In 2023, the cooperative reported revenues of 3.3 billion New Zealand dollars from its consumer brands. Fonterra now hopes to use the proceeds from the sale to invest in the business development of the company. Analysts note that high inflation and slow economic growth have put pressure on food brands both in New Zealand and globally. This has impacted Fonterra's consumer segment, which posted a loss of 164 million dollars after taxes in 2023. Despite this, Fonterra's consumer brands maintain high recognition in regions such as Southeast Asia, China, and Sri Lanka. However, maintaining and enhancing the value of B2C brands requires continuous investment. If investments are directed towards other business areas, there is an increased risk that the brands may lose value, especially in a highly competitive environment.

Farmers of the cooperative could potentially earn up to 3.4 billion dollars from the sale of Fonterra's consumer business. The funds obtained are intended to be used to enhance the production of high-quality ingredients for the foodservice industry.

However, losing iconic brands in both domestic and international markets carries risks. Some experts believe that Fonterra is essentially becoming an ingredient supplier, dependent on other companies' strategies. Another market risk mentioned is the potential increase in consumer prices for the products of brands that may be sold to a new investor.

According to Massey University marketing professor Bodo Lang, there are significant drawbacks to Fonterra’s proposed divestiture. Lang expressed concerns that selling these brands, possibly to an overseas conglomerate focused primarily on profit, could lead to higher dairy product prices for New Zealand consumers. He also warned of the potential loss of the cooperative's "face," as these brands are integral to Fonterra's domestic identity and success.

Nevertheless, regulatory bodies in the country will continue to work to combat potential monopolies. Fonterra representatives noted that they conducted a thorough analysis before making the decision.

“We conducted a strategic review that reinforced the role of our core business. This involves working with farmers to ensure stable milk supply and efficient production of valued products, while also delivering high returns to our shareholder farmers and unit holders,” said Chairman Peter McBride.

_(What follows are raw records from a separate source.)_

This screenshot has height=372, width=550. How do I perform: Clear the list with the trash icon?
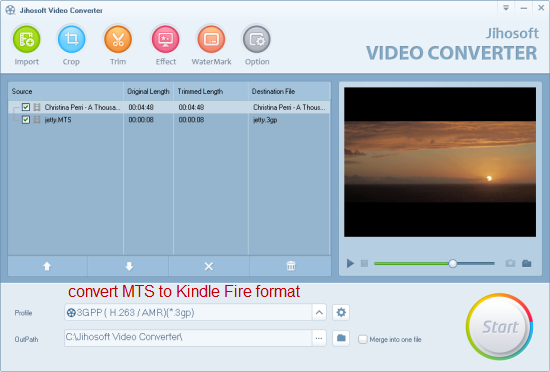point(291,266)
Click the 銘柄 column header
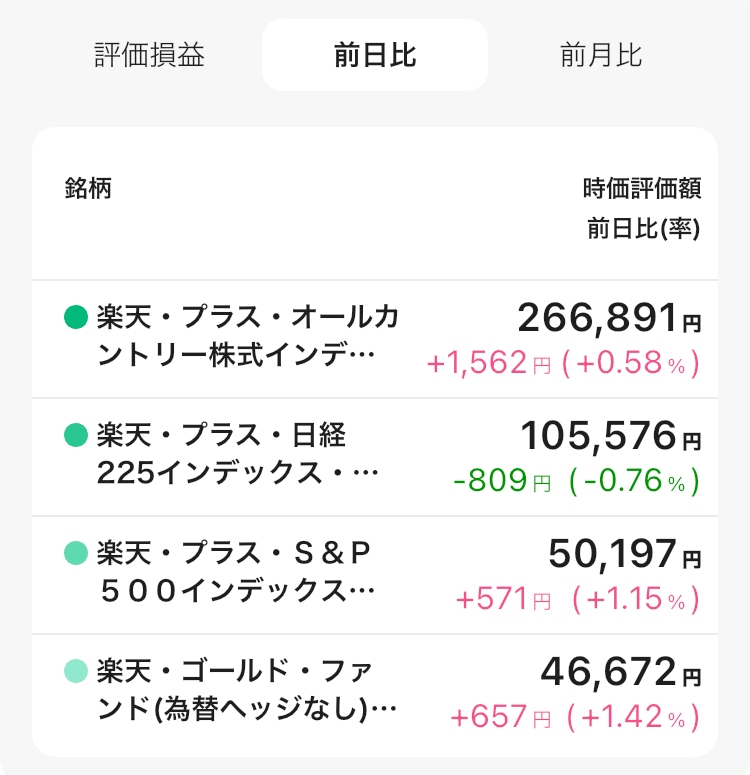Screen dimensions: 750x775 click(x=88, y=188)
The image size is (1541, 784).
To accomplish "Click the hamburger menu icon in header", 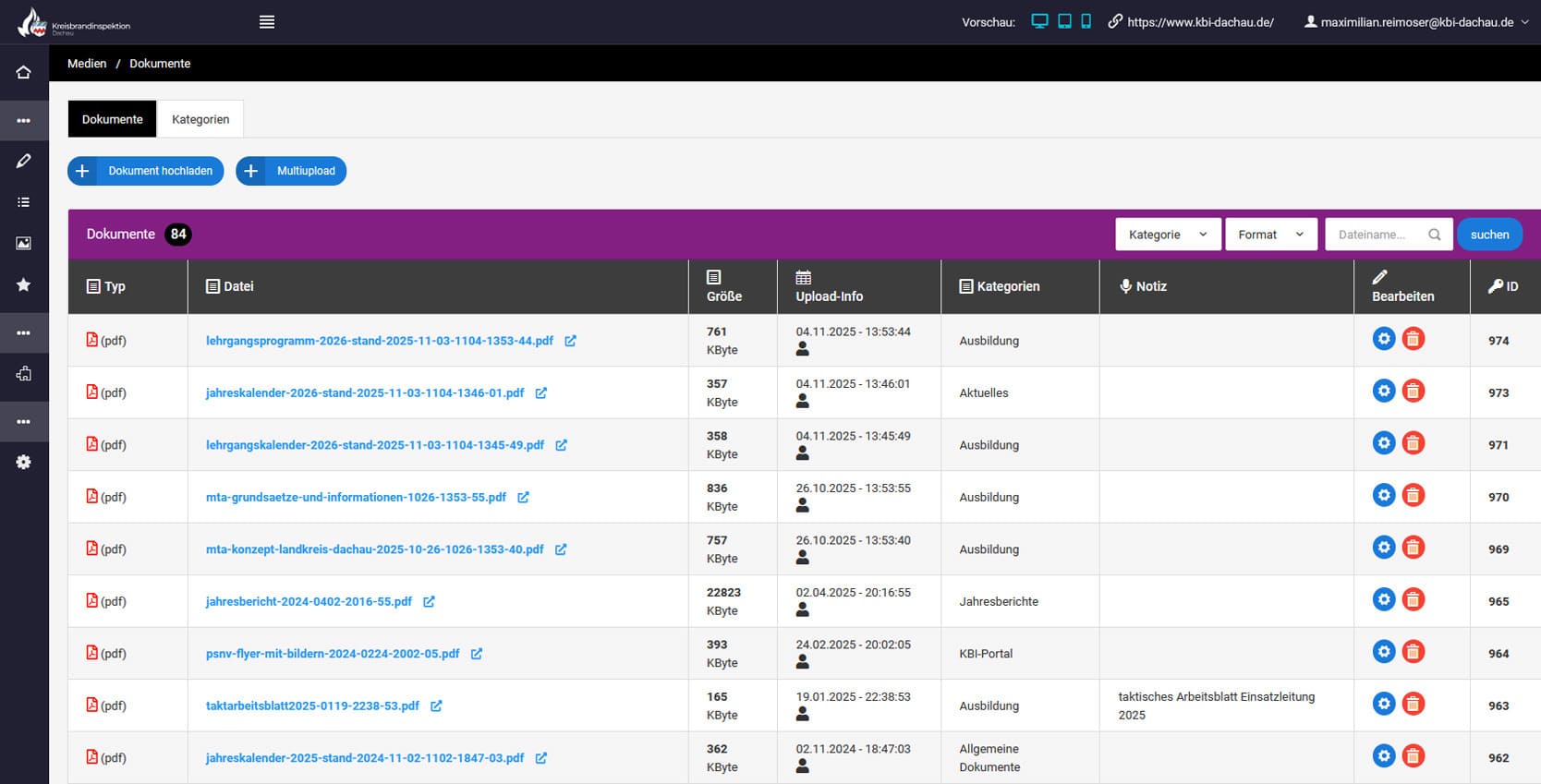I will pyautogui.click(x=267, y=22).
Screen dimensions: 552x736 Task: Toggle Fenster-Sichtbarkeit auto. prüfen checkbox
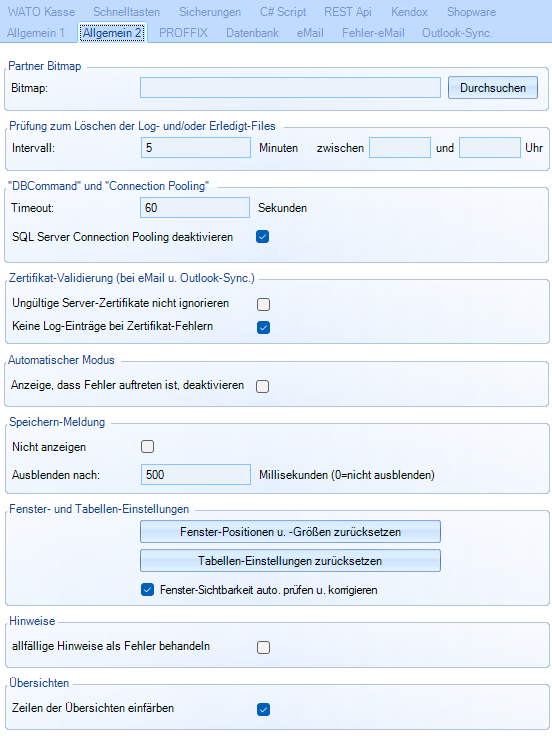click(x=147, y=590)
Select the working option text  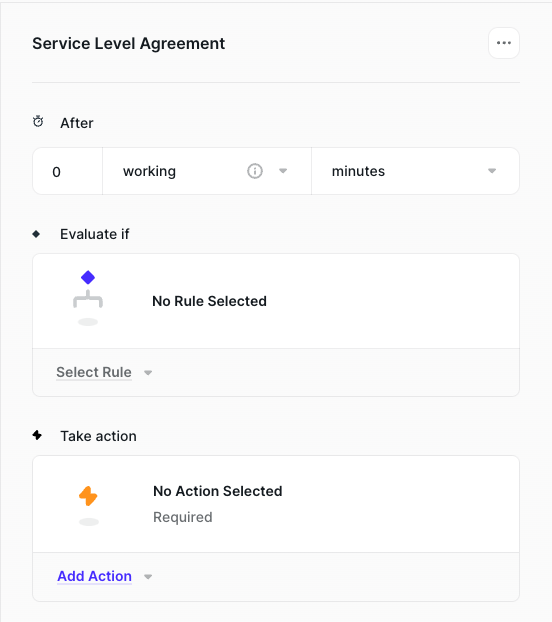click(149, 171)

“We believe we can further enhance the cooperative's value by focusing on becoming a B2B dairy supplier, working closely with clients through our high-quality ingredients and foodservice channels. In this context, we are exploring the sale of our global consumer business as well as our integrated companies Fonterra Oceania and Fonterra Sri Lanka,” commented CEO Miles Hurrell.

“The sale of these assets would help create a simpler and more efficient cooperative, focused on producing core ingredients and foodservice products and excelling at what we do best,” said Mr. Hurrell.

“Although these are excellent businesses showing strong performance and potential for further development, owning them is not essential for Fonterra's primary function of collecting, processing, and selling milk. We prioritize the production of ingredients and foodservice products,” Hurrell noted, emphasizing that attracting investment would benefit the consumer division.

With substantial capital in the market—Macquarie Group reported a global reserve of approximately $US2.59 trillion at the end of last year—private equity firms are expected to closely scrutinize Fonterra's offer.

Prashant Tripathi, Founder & Director of Market Development at the consulting company JORDBRUKARE, told Dairynews.today: “I think this will come to reality; it will change the region's dynamics, which Fonterra will call an exit. For example, the Sri Lankan exit could mean a potential consolidation in the sector and a better opportunity for its competition and any new entrant.”

Torsten Hemme, global dairy expert and founder of the analytical network IFCN, noted: “it looks that in the future bigger is not the top priority of some processors anymore.”